In the case of Gibbes v. Zimmerman et al., 290 U. S. 326, the court said at page 328:

* * * The appellant, who was plaintiff in the suit, asserts that the Act impairs the obligation of contract, in violation of the Constitution of the United States. We cannot consider this contention, since in his pleading the appellant relied solely on the provisions of the state constitution with respect to the obligation of contracts, and made no reference to Sec. 10, of Article 1 of the Federal Constitution; and the Supreme Court, in disposing of the case, did not mention or discuss that section. * * *

While the cases from which the above-quoted excerpts are copied relate to questions of jurisdiction of the United States Supreme Court to review decisions of inferior courts and do not involve a construction of section 514 of the Tariff Act of 1930 or predecessor sections in previous tariff acts, they distinctly hold that constitutionality questions are not involved in a case unless the claim is contained in the pleadings in legal and logical form. The decisions cited in the excerpts quoted are also to the same effect.

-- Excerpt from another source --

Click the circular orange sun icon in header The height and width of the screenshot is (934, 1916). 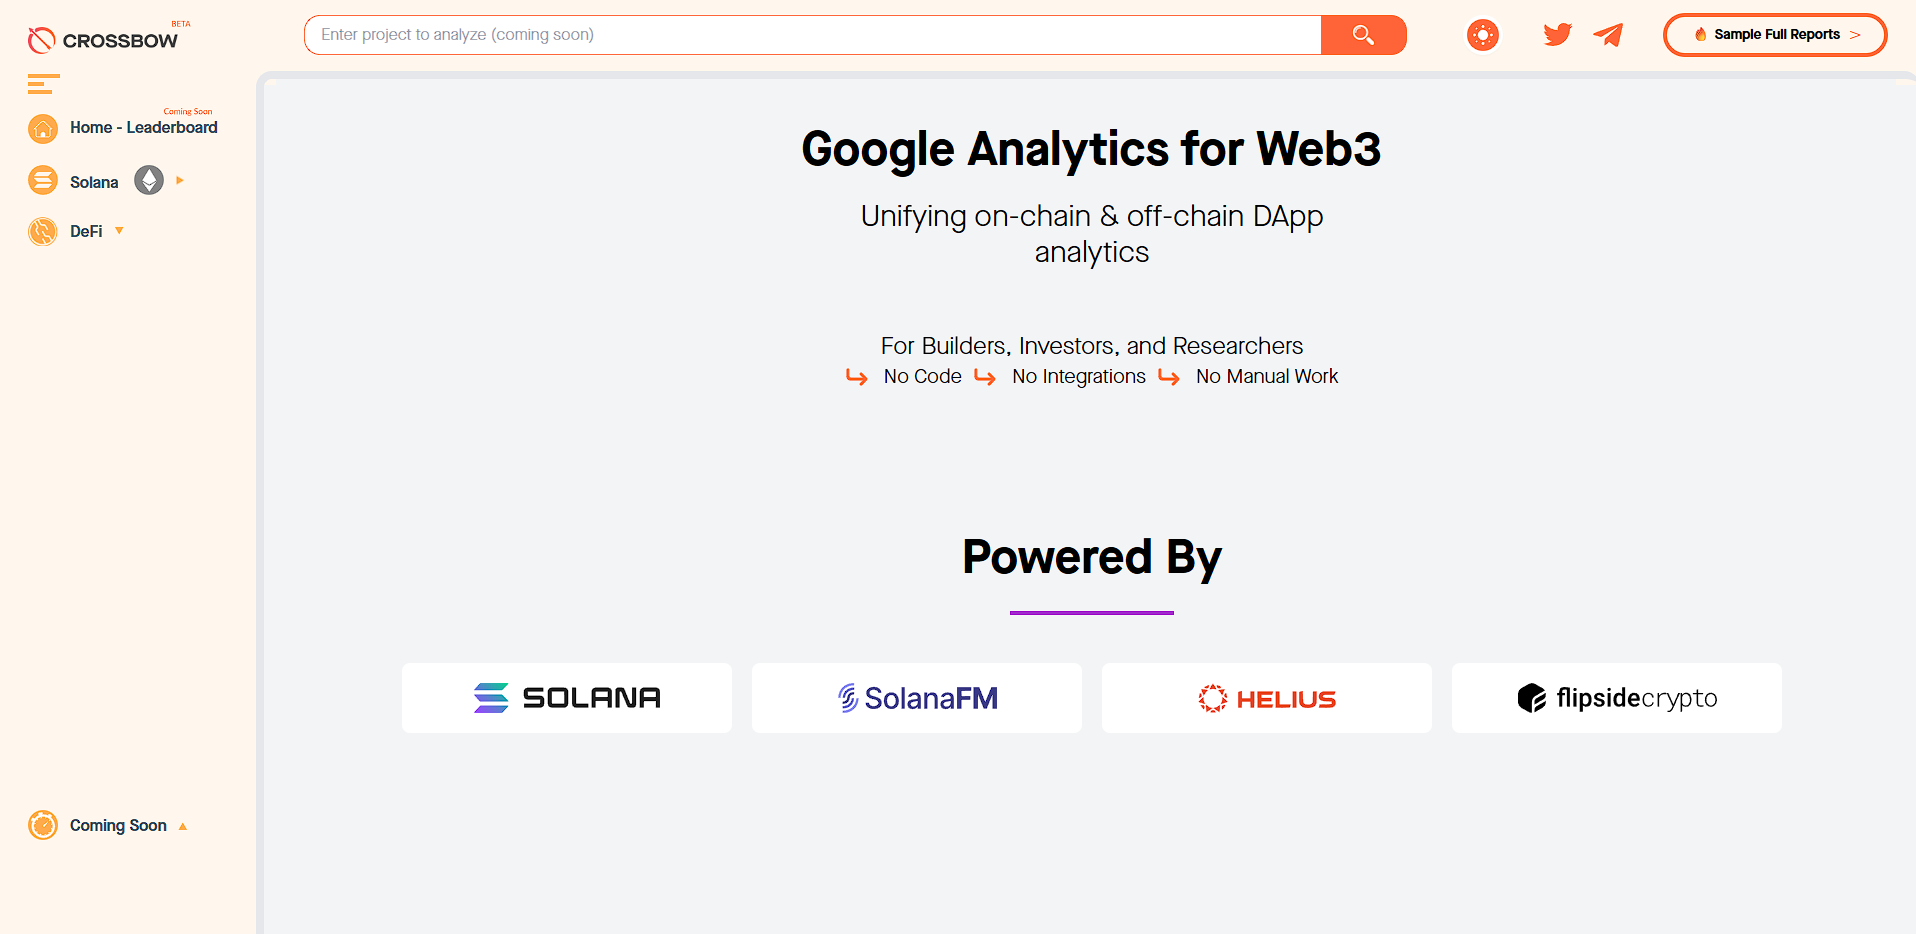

Counsel for the plaintiff cites the decision of this court in the case of C. E. Zuercher & Co. v. United States, T. D. 44782, 59 Treas. Dec. 822, in support of his contention that his protest is sufficient to invoke the claim of unconstitutionality of the tariff provision. The late Judge Young, speaking for the court in that case, said:

In the case at bar the United States Constitution need not be pleaded. Like the major premise in a complaint, it is always understood. If the facts are set forth in the complaint a statement of the law is implied. Here, their reliance upon the valid law impliedly claims the unconstitutionality of a law attempted to be enforced to their injury.

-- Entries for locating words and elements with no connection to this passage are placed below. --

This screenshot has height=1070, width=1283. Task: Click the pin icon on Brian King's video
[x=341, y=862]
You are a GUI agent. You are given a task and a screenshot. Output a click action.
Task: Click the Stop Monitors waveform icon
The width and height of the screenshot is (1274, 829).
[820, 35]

We do not now consider this to be sound law.

The plaintiff cites also the case of Rice & Co. et al v. United States, 10 Ct. Cust. Appls., 165, T. D. 38403, affirmed by the United States Supreme Court in United States v. M. Rice & Co. et al., 257 U. S. 536. That case involved the application of the similitude clause in paragraph 386 of the Tariff Act of 1913. The court held that a protest *229which enumerated a claim under the appropriate paragraph but failed to cite the tariff provision covering the similitude clause was sufficient to invoke the claim that the merchandise was dutiable under the paragraph named by virtue of the similitude provision. The distinction between that case and the one here involved is apparent. The similitude provision is a legislative rule of interpretation of the scope of every duty assessing paragraph of the tariff act, and the collector of customs must necessarily consider that provision and its coordination with each of the enumerated paragraphs in assessing duty on imported merchandise. The unconstitutionality of a provision would not ordinarily be considered by the collector in the classification of merchandise and his attention would not be directed to such claim in a protest unless that objection was specifically defined.

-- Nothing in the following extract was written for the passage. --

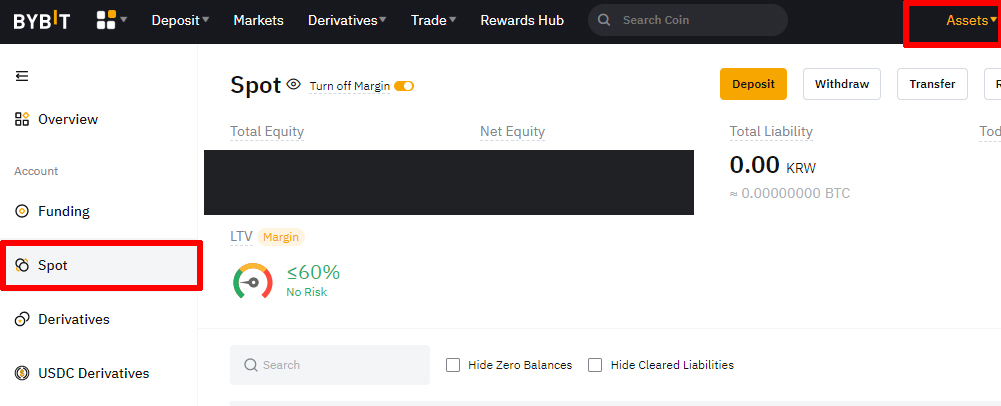Collapse the sidebar menu icon

point(22,76)
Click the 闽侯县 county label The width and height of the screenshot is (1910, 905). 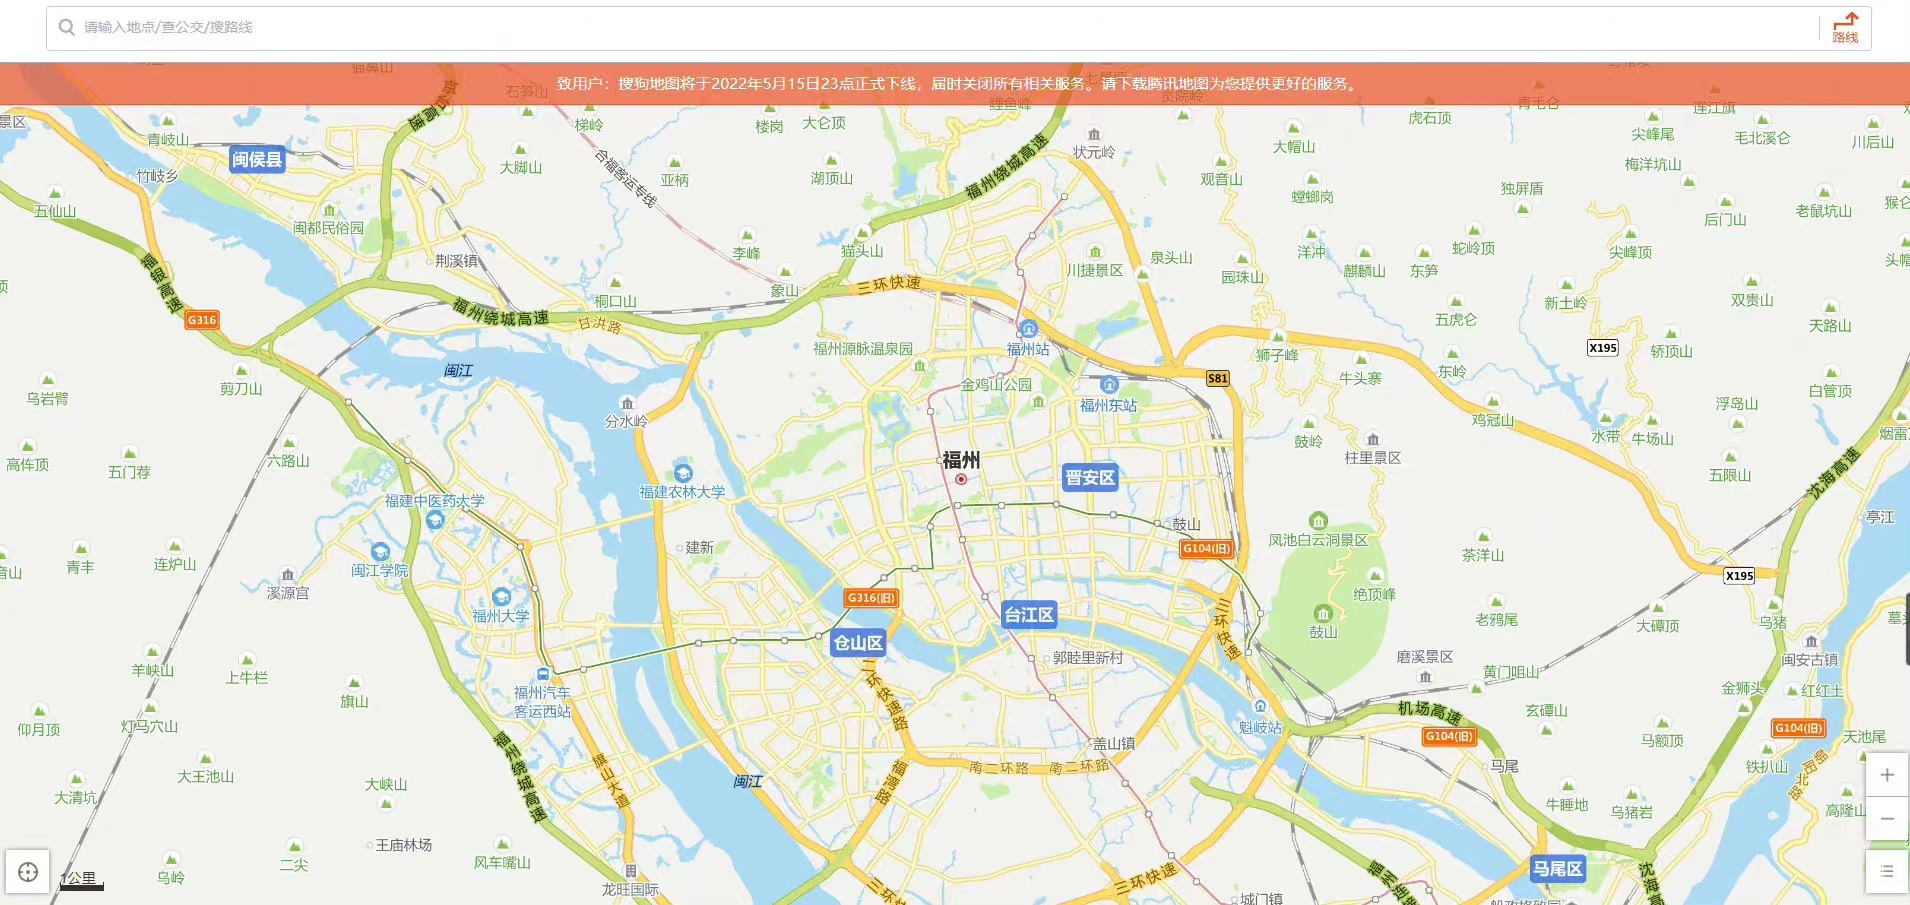257,160
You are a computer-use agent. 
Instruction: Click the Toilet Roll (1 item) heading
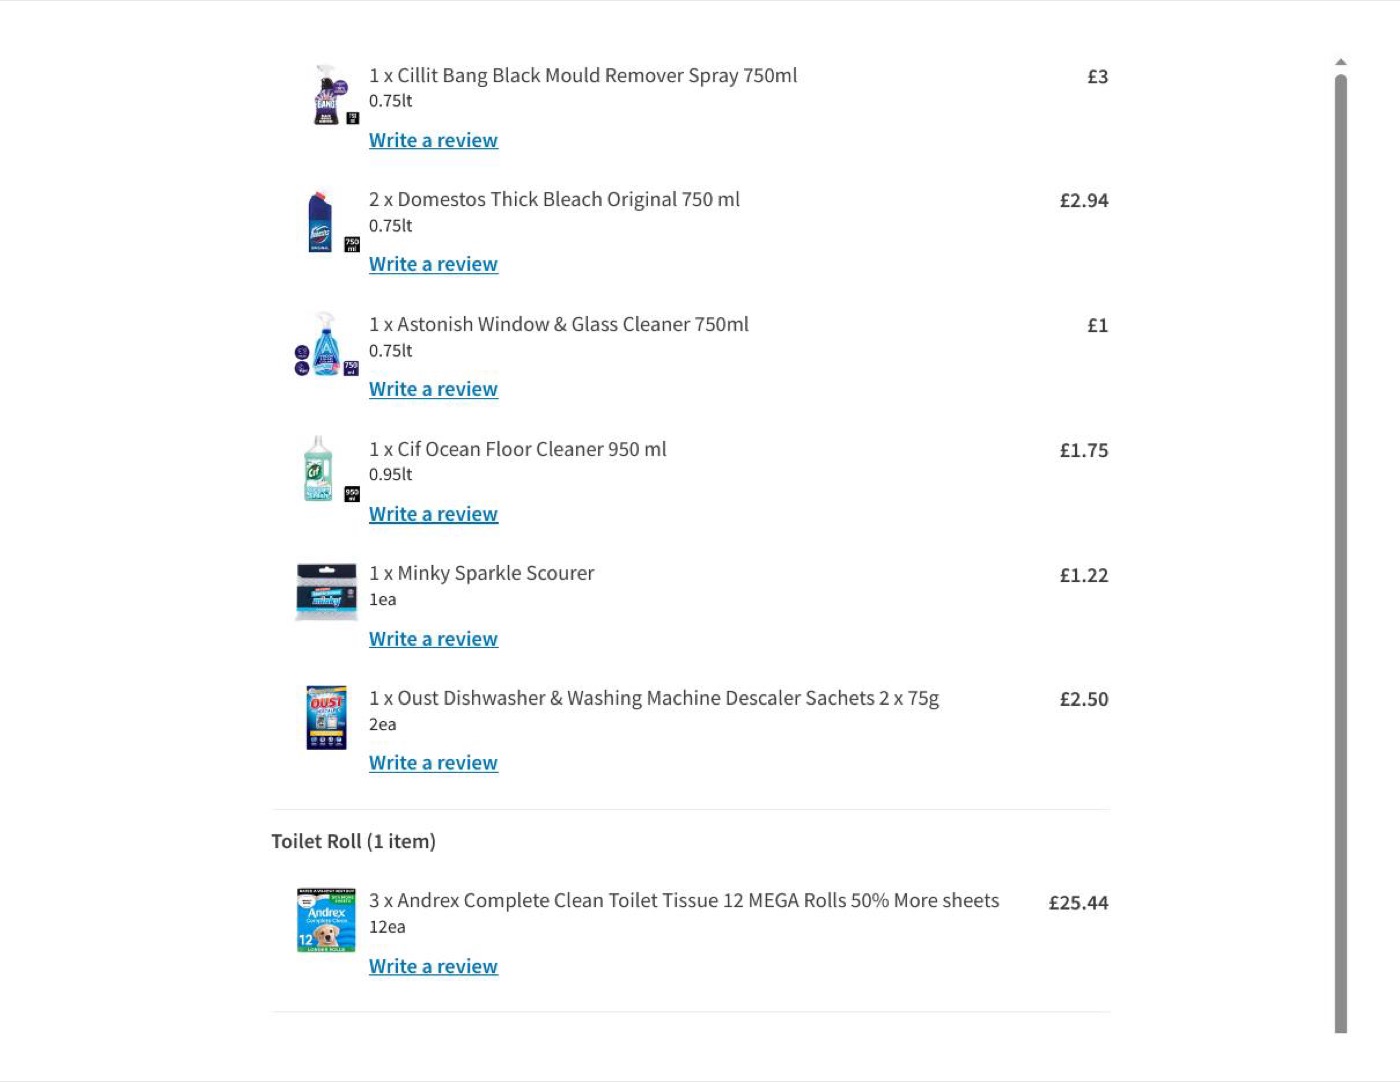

We are of opinion that the decisions of the United States Supreme Court above cited, holding that an unconstitutionality claim will not be considered unless contained in the pleadings, are controlling in this case, and we hold that the protest here involved does not set forth facts sufficient to raise the question of the constitutionality of the provision in section 489 of the Tariff Act of 1930 under which the collector assessed additional duty at the rate of 25 per centum ad-valorem.

We find no evidence in the record sufficient to overcome the presumption of correctness .attaching to the collector’s decision. The protest is therefore overruled and judgment will be entered in favor of the defendant.